The moment before your death you own stuff; maybe a house, a bank account, a car, and RRSPs for example. The moment you die your stuff will go to one of two places; either directly to a beneficiary/ joint owner or if the asset is in your name without a named beneficiary then to your “estate”.

So let’s look at Fred Flintstone, who is killed in a freak accident while working for Mr. Slate at the quarry at age 60.   Fred and Wilma are prepared; they have valid Wills appointing each other as Executor and Pebbles as their second choice. Wilma now needs to decide whether she has to probate Fred’s estate.
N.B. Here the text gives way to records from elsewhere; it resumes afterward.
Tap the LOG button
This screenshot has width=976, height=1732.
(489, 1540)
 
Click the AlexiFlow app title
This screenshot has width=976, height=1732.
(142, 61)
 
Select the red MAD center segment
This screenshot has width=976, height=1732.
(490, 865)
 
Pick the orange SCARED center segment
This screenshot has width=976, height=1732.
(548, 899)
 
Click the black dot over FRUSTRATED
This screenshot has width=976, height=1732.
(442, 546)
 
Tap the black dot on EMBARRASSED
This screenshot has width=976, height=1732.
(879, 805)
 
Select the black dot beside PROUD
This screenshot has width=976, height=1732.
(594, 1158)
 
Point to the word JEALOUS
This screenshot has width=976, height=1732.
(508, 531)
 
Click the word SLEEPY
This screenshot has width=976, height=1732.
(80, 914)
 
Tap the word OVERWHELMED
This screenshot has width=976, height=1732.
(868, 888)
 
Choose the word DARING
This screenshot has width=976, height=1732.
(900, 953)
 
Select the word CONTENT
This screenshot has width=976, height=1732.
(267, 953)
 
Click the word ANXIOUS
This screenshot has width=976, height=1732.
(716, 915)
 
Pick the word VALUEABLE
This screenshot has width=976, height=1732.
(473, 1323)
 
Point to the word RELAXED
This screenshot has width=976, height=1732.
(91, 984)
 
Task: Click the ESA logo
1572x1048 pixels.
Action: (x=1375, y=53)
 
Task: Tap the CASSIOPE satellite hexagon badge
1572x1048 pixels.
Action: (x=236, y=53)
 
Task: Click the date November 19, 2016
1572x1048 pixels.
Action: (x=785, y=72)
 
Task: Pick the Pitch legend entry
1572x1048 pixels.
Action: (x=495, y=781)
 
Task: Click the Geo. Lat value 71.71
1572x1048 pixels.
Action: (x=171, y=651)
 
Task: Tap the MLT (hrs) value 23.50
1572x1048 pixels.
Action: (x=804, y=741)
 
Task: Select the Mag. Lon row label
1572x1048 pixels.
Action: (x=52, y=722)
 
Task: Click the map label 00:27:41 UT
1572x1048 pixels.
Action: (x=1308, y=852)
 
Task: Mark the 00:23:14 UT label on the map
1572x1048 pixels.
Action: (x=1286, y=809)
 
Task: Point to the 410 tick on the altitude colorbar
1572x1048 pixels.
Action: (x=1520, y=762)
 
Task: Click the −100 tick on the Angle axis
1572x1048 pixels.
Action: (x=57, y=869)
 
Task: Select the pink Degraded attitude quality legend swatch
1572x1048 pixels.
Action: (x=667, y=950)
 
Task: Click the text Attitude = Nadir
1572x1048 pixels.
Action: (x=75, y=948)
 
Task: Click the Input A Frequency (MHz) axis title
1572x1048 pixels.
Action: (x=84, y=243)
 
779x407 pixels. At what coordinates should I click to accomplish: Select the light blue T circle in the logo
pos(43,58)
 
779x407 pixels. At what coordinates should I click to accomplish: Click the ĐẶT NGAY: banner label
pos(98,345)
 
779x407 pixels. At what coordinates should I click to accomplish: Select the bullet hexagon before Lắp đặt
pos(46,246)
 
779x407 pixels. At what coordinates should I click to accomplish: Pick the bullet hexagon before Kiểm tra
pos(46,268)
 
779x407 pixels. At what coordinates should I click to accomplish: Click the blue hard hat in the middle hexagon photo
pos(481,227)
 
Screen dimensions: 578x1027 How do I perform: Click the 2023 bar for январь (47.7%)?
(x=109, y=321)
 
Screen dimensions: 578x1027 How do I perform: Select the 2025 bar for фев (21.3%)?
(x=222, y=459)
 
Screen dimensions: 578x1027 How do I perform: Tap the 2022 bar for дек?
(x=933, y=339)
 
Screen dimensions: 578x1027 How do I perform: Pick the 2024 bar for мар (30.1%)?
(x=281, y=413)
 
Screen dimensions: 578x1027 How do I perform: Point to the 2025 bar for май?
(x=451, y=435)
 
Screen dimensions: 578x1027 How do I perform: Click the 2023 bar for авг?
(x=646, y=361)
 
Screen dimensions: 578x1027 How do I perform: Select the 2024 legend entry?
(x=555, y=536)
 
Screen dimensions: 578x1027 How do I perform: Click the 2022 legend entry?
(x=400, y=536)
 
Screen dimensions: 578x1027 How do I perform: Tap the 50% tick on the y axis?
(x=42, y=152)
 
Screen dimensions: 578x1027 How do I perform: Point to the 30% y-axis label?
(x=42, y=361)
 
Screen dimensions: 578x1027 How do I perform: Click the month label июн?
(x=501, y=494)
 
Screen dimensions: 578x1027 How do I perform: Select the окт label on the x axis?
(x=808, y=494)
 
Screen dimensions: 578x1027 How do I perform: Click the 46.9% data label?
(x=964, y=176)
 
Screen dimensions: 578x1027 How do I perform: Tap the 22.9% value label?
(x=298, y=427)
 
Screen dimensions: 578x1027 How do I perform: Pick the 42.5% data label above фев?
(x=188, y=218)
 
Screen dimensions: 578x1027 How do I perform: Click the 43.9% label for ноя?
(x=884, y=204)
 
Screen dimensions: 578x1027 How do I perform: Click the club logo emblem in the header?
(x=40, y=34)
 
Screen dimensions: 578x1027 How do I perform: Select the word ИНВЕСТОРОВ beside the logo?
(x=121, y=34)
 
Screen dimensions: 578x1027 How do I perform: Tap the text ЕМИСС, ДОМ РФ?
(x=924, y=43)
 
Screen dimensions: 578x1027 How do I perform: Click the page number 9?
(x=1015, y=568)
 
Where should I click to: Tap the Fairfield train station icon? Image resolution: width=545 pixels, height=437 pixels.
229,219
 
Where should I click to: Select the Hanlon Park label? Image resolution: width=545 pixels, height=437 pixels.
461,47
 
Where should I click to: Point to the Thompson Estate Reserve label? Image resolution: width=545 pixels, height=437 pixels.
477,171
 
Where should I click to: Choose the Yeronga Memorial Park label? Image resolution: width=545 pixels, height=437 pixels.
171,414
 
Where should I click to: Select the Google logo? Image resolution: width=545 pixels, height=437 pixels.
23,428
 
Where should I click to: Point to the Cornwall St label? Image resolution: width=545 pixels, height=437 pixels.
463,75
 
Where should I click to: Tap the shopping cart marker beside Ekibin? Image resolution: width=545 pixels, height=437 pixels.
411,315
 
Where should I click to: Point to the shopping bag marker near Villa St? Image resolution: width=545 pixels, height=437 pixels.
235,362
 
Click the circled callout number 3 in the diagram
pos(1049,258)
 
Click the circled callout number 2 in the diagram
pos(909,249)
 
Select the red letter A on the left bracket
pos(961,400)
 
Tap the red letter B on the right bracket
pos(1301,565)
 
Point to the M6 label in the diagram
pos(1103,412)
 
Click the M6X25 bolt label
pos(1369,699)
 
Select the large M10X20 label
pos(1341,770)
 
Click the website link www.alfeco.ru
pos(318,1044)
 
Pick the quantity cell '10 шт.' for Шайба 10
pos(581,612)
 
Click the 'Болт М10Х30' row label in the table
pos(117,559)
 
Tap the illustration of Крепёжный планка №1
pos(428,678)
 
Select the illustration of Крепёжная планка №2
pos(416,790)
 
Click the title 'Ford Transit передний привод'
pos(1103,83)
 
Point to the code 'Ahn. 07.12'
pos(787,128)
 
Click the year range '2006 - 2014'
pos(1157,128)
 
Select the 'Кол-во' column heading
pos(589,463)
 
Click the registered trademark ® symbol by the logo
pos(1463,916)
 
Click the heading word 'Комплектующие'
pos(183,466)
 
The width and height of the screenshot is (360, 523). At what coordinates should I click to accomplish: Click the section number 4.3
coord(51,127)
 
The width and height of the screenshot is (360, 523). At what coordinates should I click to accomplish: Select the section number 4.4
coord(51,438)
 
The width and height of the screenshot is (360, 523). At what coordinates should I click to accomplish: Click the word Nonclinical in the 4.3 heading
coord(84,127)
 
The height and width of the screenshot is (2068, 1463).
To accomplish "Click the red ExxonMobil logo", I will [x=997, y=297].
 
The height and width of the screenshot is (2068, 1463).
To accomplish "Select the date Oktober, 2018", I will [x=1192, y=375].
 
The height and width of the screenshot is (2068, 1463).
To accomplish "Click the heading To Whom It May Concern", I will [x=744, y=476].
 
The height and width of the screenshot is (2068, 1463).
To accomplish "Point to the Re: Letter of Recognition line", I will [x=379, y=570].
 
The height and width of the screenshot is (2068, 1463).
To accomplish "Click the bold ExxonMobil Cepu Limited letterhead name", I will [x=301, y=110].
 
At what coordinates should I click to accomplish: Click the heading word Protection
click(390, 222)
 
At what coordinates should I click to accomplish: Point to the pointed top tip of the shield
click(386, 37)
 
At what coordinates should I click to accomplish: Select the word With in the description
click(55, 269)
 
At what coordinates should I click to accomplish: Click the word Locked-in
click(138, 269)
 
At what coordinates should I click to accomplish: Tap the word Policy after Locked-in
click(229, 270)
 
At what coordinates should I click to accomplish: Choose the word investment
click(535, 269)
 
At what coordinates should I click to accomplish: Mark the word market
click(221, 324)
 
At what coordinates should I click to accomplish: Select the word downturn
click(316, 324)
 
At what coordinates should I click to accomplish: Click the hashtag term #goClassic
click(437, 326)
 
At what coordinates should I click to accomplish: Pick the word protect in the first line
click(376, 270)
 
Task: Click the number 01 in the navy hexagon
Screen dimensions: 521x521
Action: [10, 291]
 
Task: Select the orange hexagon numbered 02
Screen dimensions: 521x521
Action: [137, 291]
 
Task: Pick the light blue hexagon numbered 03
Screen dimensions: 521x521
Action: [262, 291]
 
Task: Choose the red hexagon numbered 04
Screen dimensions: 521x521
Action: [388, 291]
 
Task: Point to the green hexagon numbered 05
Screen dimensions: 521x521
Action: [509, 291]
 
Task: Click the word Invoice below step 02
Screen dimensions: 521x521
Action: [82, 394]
When Fred died he and Wilma owned their home jointly as joint tenants. This means Fred’s share of the house transfers to Wilma upon his death and now Wilma is the sole owner. The house does not go into Fred’s estate “pot”.   Fred has appointed Wilma his beneficiary on his RRSPs and life insurance policy, so these assets go directly to Wilma and do not go into Fred’s estate. But when Fred’s mother died she left Fred a cottage on Wetrock Lake. The deed is in Fred’s name alone and Fred could not add Wilma as a beneficiary to this type of asset, so the cottage goes into Fred’s estate.

Even though Fred left everything to Wilma in his Will, including the cottage, Wilma cannot transfer the cottage from Fred’s estate to herself or sell it to another owner without a Grant of Probate. This means Wilma will have to make an application to the Probate Court to be authorized to act on behalf of the estate. This permission document from the Court is called a Grant. The Probate Court will ensure that the Will is valid and then will police Wilma’s work to ensure that she follows Fred’s instructions in the Will, pays Fred’s debts, pays the taxes due to CRA and makes the gifts to the beneficiaries named in the Will. In exchange for overseeing Wilma’s work the Probate Court charges a tax on the value of all of the assets in the estate, in this case, only the cottage. Once Wilma has the Grant from the Court authorizing her to wind up Fred’s estate and she knows Fred’s debt is paid in full she can transfer the deed for the cottage from the estate to herself or a buyer.

In my experience my clients try hard to avoid probate because they don’t want the hassle involved nor do they want to pay probate tax. But in some cases it is better to have an asset go to your estate rather than directly to a beneficiary on your death. It’s best to consult a lawyer with expertise in estate planning to advise you about your specific situation and then you can make an informed decision.